START Material provided
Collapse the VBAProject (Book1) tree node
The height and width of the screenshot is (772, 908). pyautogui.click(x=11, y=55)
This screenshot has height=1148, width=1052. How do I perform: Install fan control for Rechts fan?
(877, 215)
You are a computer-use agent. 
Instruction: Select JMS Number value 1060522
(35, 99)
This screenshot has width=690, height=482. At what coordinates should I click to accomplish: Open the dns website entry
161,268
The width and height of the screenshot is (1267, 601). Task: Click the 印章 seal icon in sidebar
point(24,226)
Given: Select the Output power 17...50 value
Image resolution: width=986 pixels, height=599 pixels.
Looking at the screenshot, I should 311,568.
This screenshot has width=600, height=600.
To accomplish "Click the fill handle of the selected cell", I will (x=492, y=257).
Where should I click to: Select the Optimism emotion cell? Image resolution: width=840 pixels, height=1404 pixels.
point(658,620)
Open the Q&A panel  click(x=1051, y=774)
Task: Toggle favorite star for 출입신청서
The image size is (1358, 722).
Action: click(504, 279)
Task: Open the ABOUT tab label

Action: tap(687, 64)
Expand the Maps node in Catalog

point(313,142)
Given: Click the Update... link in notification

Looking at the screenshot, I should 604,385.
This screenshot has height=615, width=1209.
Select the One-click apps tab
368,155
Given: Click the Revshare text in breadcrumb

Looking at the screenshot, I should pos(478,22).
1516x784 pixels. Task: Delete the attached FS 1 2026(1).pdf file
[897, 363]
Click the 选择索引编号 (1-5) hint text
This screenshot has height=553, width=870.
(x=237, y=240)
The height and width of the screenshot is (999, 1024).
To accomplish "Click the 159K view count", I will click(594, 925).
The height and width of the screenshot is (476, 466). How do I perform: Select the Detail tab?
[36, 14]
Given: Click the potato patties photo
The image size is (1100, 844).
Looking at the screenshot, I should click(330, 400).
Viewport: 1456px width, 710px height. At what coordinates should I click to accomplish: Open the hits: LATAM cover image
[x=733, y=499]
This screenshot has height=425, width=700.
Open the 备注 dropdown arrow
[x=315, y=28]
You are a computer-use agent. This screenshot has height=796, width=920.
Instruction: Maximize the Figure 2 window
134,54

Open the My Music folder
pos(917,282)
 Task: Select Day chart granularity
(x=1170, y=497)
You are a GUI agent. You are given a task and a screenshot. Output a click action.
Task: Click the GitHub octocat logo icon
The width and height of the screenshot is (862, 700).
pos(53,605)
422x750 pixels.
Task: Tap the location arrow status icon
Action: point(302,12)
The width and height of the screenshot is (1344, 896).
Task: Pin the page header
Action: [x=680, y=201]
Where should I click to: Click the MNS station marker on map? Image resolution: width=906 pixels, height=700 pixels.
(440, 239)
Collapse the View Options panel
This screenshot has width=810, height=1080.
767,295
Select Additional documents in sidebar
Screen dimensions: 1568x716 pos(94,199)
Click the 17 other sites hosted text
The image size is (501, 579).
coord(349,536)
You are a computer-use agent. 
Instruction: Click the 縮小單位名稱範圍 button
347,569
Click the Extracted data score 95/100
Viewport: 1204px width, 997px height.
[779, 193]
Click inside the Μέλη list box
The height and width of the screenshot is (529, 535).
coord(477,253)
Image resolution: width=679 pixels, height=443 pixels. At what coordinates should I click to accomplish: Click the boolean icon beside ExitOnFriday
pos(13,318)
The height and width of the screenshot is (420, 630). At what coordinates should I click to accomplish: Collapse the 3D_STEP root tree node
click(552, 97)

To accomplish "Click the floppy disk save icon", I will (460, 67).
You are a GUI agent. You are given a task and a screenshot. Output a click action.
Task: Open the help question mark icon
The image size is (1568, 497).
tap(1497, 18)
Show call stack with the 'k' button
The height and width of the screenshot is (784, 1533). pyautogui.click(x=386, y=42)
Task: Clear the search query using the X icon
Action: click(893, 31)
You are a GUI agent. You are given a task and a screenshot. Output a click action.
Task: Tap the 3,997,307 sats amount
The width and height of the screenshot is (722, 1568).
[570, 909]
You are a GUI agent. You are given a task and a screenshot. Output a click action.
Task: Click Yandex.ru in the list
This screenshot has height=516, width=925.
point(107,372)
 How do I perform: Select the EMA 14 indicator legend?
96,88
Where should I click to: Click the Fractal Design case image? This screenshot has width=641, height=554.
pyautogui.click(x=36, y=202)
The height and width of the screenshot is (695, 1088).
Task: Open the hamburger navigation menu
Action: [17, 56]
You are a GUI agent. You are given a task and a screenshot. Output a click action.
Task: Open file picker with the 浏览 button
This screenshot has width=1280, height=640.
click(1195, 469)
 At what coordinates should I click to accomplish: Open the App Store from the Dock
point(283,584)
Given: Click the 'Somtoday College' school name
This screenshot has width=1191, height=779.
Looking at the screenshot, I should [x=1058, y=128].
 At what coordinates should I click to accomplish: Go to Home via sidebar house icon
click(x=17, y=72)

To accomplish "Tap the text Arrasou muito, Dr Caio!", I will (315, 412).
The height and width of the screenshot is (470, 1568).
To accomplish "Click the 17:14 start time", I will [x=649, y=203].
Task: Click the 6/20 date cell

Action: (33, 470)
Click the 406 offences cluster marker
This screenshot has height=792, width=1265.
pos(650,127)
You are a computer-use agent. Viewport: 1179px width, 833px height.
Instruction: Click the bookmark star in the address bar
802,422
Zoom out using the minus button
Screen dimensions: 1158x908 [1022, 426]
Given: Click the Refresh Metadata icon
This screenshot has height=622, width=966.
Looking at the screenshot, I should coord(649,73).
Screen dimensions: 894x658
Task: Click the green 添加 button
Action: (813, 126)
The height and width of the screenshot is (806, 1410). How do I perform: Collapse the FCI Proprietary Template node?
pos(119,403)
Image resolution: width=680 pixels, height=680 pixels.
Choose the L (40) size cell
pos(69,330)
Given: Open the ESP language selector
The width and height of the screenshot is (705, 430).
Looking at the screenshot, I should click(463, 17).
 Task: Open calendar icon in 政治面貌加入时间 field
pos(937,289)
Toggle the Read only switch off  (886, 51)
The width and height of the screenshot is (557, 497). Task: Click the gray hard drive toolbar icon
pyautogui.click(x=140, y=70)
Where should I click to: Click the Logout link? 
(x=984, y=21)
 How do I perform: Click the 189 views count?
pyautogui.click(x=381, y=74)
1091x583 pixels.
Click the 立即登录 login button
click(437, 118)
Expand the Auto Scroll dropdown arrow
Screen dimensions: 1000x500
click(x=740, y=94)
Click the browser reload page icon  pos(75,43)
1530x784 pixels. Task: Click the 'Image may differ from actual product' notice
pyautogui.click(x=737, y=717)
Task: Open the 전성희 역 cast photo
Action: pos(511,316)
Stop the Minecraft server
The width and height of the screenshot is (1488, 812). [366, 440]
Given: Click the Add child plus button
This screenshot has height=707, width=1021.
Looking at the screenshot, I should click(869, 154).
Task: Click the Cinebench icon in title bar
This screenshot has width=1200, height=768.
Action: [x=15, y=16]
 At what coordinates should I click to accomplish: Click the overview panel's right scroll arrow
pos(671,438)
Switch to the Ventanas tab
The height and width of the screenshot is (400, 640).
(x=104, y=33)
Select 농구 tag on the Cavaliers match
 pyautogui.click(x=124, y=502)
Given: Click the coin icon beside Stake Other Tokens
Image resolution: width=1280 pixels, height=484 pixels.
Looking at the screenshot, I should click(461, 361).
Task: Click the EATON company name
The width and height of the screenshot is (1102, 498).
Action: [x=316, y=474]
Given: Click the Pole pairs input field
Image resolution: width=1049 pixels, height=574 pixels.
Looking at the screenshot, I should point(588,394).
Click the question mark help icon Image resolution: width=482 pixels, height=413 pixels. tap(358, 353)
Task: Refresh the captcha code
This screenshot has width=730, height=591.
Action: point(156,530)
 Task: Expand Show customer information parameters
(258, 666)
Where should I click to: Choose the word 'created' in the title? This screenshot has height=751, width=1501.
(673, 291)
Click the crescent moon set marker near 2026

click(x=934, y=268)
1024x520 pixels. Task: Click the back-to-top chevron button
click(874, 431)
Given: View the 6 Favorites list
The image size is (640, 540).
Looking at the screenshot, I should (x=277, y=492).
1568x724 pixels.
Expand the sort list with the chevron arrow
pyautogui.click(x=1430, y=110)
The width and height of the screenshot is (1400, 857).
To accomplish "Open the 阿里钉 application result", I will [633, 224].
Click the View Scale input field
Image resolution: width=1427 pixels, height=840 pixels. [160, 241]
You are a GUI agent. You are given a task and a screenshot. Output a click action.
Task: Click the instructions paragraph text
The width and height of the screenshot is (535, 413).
END Material provided
(Exercise): Search the entries above for the word "help" and copy each line where it appears.

(Response to the exercise):
Task: Open the help question mark icon
Click the question mark help icon Image resolution: width=482 pixels, height=413 pixels. tap(358, 353)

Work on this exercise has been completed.